## Given data
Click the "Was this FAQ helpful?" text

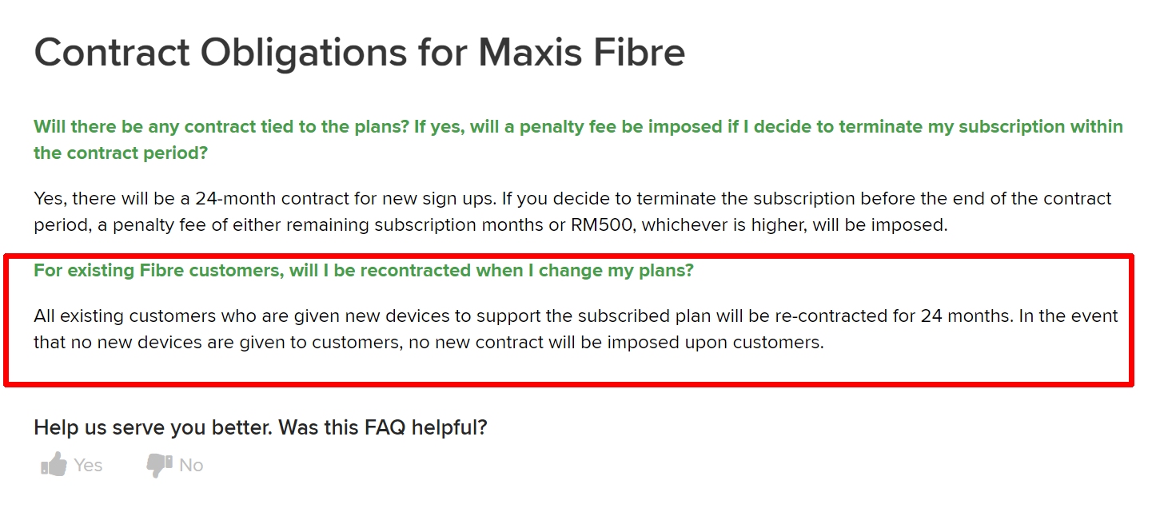click(x=382, y=427)
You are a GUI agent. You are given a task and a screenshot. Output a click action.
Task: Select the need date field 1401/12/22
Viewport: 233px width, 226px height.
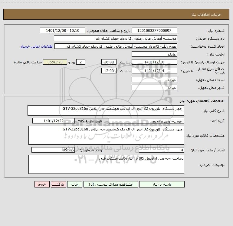click(x=54, y=121)
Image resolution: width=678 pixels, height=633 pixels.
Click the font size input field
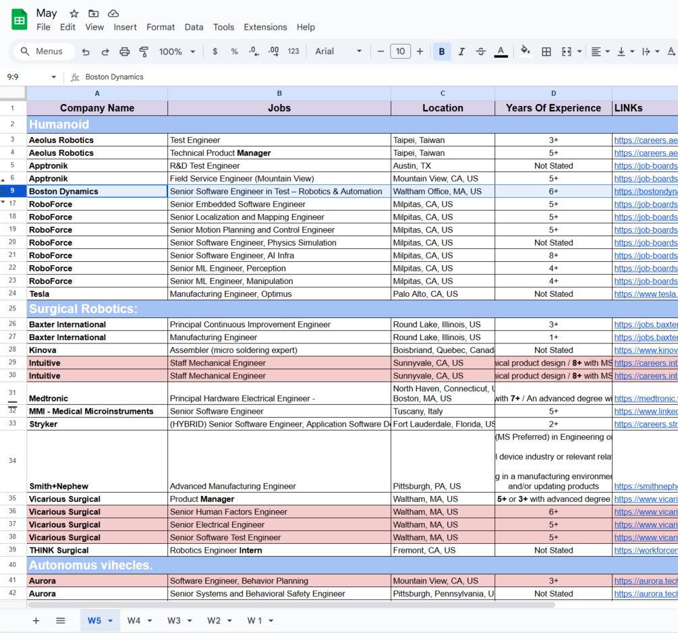(x=401, y=51)
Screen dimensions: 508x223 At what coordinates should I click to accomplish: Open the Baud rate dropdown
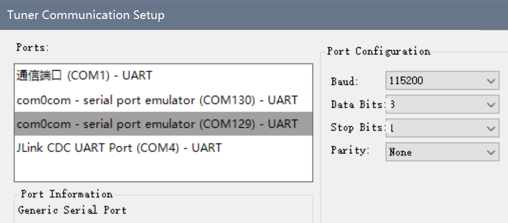pyautogui.click(x=442, y=80)
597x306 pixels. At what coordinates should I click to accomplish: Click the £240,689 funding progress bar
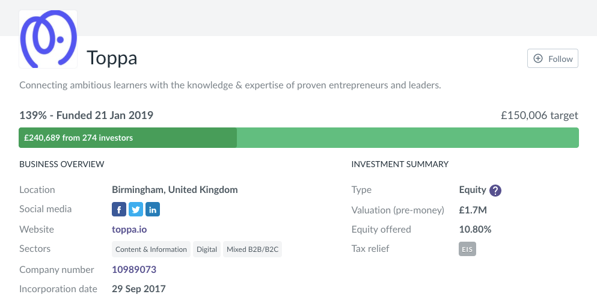pos(127,138)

## Work to complete
Apart from the pictures, write every entry out again exactly.

## Result
Click the "Was this FAQ helpful?" text

click(x=382, y=427)
You are a GUI agent. You are given a task and a screenshot. Output a click action.
Task: Select the need date field 1401/12/22
Viewport: 233px width, 226px height.
click(x=54, y=121)
Image resolution: width=678 pixels, height=633 pixels.
Click the font size input field
(x=401, y=51)
Screen dimensions: 508x223 At what coordinates should I click to accomplish: Open the Baud rate dropdown
pyautogui.click(x=442, y=80)
597x306 pixels. At what coordinates should I click to accomplish: Click the £240,689 funding progress bar
pos(127,138)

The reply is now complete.